America Loves a $13 Lunch Bowl. Don’t Bet Against It.
Consumers may be struggling, but they still want fresh and fast offerings from restaurants like Cava and Chipotle
It has been a rough stretch for the makers of healthy—but fast—lunch bowls. After years of riding a wellness wave, they’ve suddenly found themselves squeezed between rising costs and a jittery consumer.
Younger consumers are looking for places to trim. For some, that means fewer carne asada burritos and harissa bowls. Chipotle, Cava and Sweetgreen SG -2.11%decrease; red down pointing triangle have all reported softer results in recent quarters. Their stocks show the damage: So far this year, Chipotle is down around 44%, Cava about 56% and Sweetgreen about 80%.
Companies point to the same culprits: student-loan payments, higher rents and a softer job market that are pushing younger consumers back into their kitchens. And when young people stop spending, fast casual feels it first. Roughly 75% of the customers for these chains are Gen Z or millennials, notes David Henkes of Technomic.
Near term, expect slightly shorter lines at your local Chipotle or Cava as the worker earning $70,000—or the newly laid-off Gen Zer—decides to make lunch at home. Let’s face it, though: Longer term, America’s growing appetite for fast-casual restaurant chains isn’t going anywhere.
The bowl occupies a rare pricing sweet spot: genuinely fresh food for only a couple of dollars more than fast food—and still far less than a sit-down entree once you add tax and tip. Yes, you can get a burger, fries and a soda for $10.79. But is that really a better deal than a $13 bowl of fresh greens, whole-grain rice, grilled chicken, tahini and pickled cabbage? More Americans seem to think not.
What started as the lunch of well-paid office workers is now something that anyone—a hairdresser, a college student, a delivery driver—might grab on a break. In 2008, fast casual made up just 6% of the restaurant industry. Today it’s about 15% of the restaurant market, according to Technomic.
Cava might be the best way to bet on the group. After its shares peaked around $150 late last year, the stock now trades around $50 a share—not far from its post-IPO level in the summer of 2023, even though it’s a far bigger company since then.
Consolidated revenue is on track to climb 21% to a projected $1.17 billion in 2025, according to analysts’ estimates on FactSet. The store base has grown from 309 at the end of 2023 to 415 as of the last reported quarter, with management opening restaurants as quickly as it can.
The problem—and the reason the stock has reset—is simple: Investors don’t like when guidance goes in the wrong direction.
Cava last quarter cut its same-store sales outlook and overall profitability for 2025. Chief Executive Brett Schulman blames the lower growth figure partly on “the honeymoon effect,” in which new restaurants open hot and then settle into more normal volumes.
That dynamic is real.
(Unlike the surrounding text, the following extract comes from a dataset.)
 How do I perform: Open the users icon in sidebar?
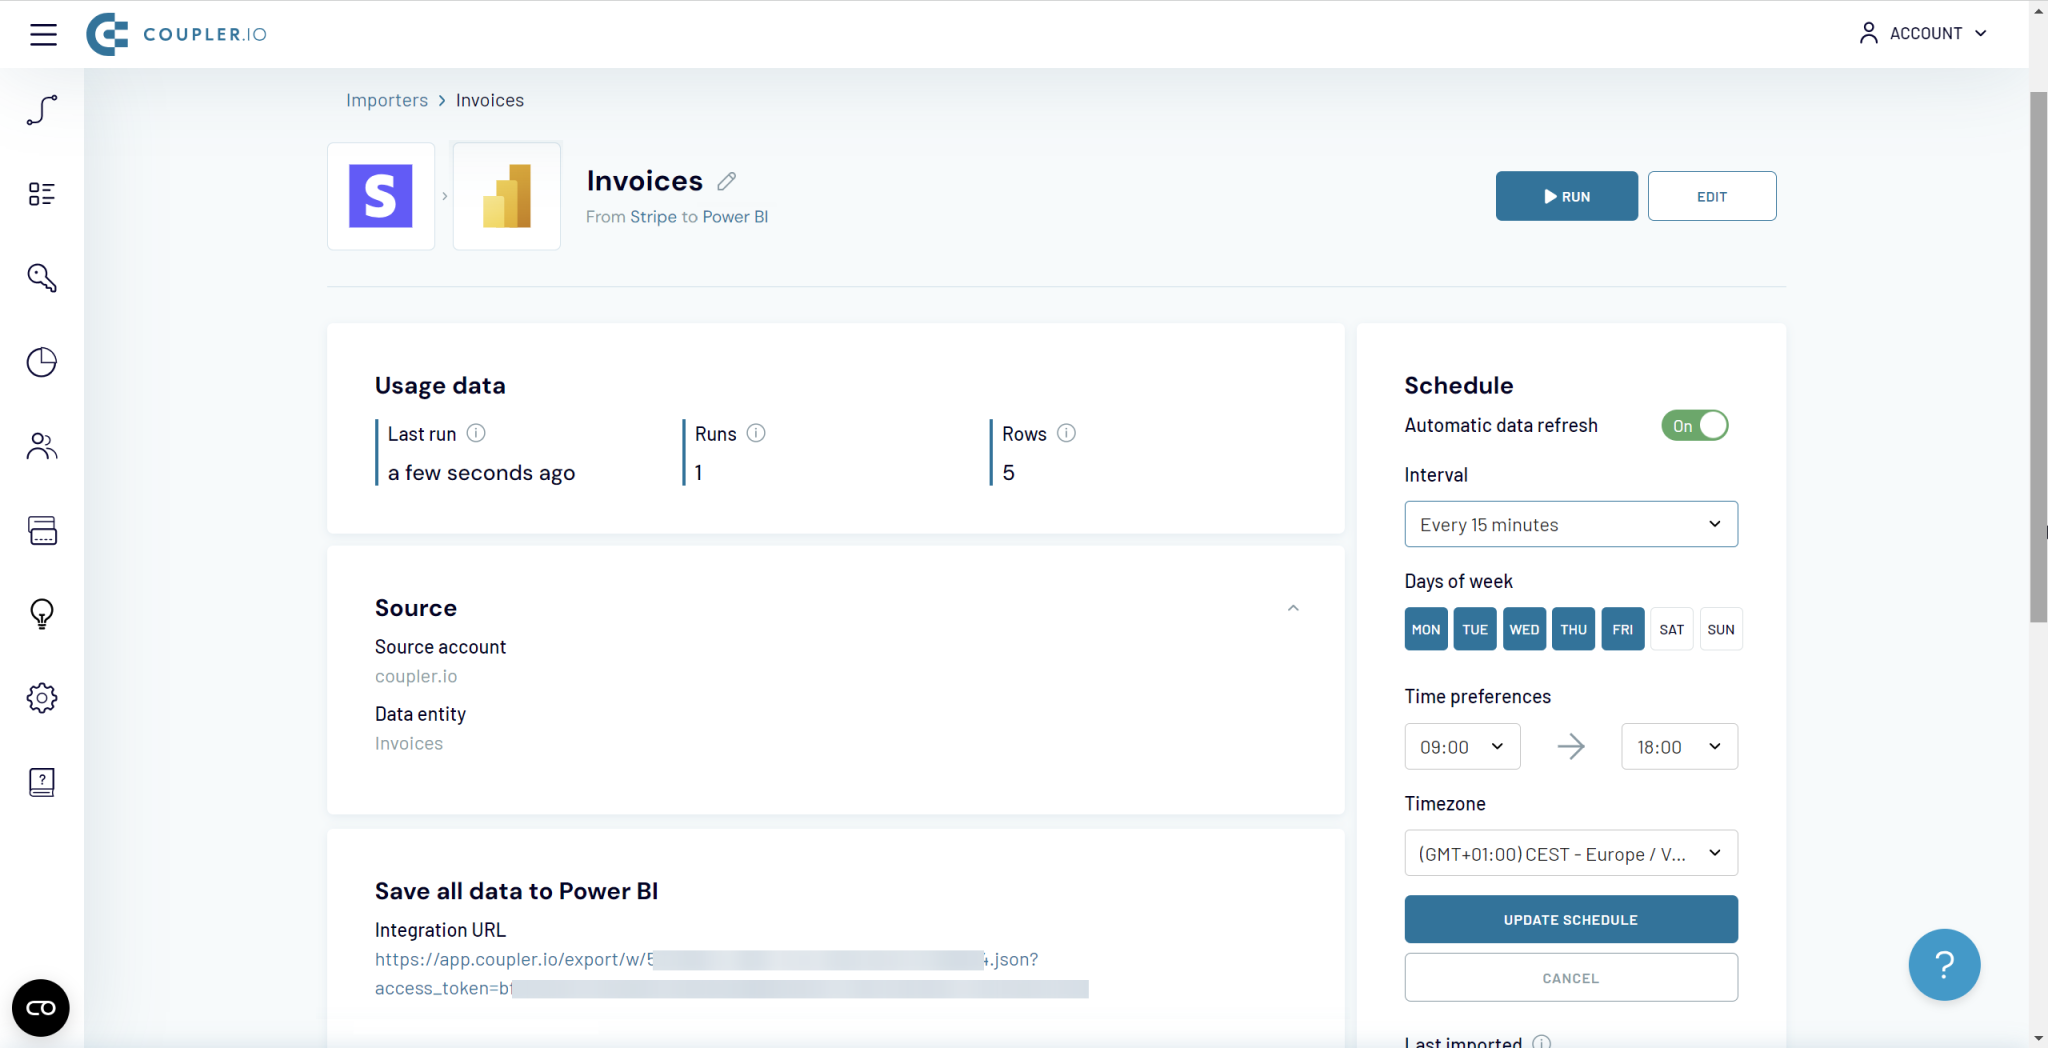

But it doesn’t change the fact that growth is cooling from high levels, and investors have adjusted their expectations accordingly.
Dwelling on the lowered, near-term growth risks missing the larger story.
Consumers are excited about each Cava store opening, and the company is opening restaurants quickly. On average, units opened in 2025 are trending above $3 million in annual sales. This is higher than the chainwide $2.9 million average and far ahead of the year-one $2.3 million target, notes Sharon Zackfia of William Blair. Those locations earn back their roughly $1.4 million build costs in about two years on average, an unusually fast payback in the restaurant industry.
That strength is showing up both in legacy markets and brand-new ones. This is why analysts think Cava can grow well beyond 1,000 restaurants.
If the chain eventually matches the store density it already has in the Washington, D.C., area, Zackfia estimates it could support something closer to 2,000 locations nationwide. “Five years from now, nobody is going to be talking about the fourth quarter of 2025,” she said. “The business will be much bigger by then.”
Scaling to over 1,000 restaurants won’t be easy, and plenty could go wrong if it isn’t done right. It’s about execution: every bowl, every line, every shift.
Cava’s Schulman is blunt about the stakes: “No deal, no discount, no marketing campaign can get you out of bad operations. If people have bad experiences, they’re not going to come back.”
At the same time, Cava needs to continue broadening its appeal to the masses. That’s not easy in an economy where McDonald’s and Taco Bell are waging a price war. Cava can’t just roll out an $8.99 bowl without undermining its brand.
What it can do is keep raising prices at a slower pace than inflation. Since 2019, Cava has lifted prices less than 17%—about half the 34% industry average and well below the 27% rise in inflation, Schulman says.
The per-person average—which can include drinks and sides—is just over $14, but in many markets bowls run $10.65 to $12.95. Cava also offers things like tiered status—perks for people who visit more often—free pita chips and letting customers cash in points for avocado.
Cava may never be the cheapest lunch in town, but both its bowls and stock offer solid value.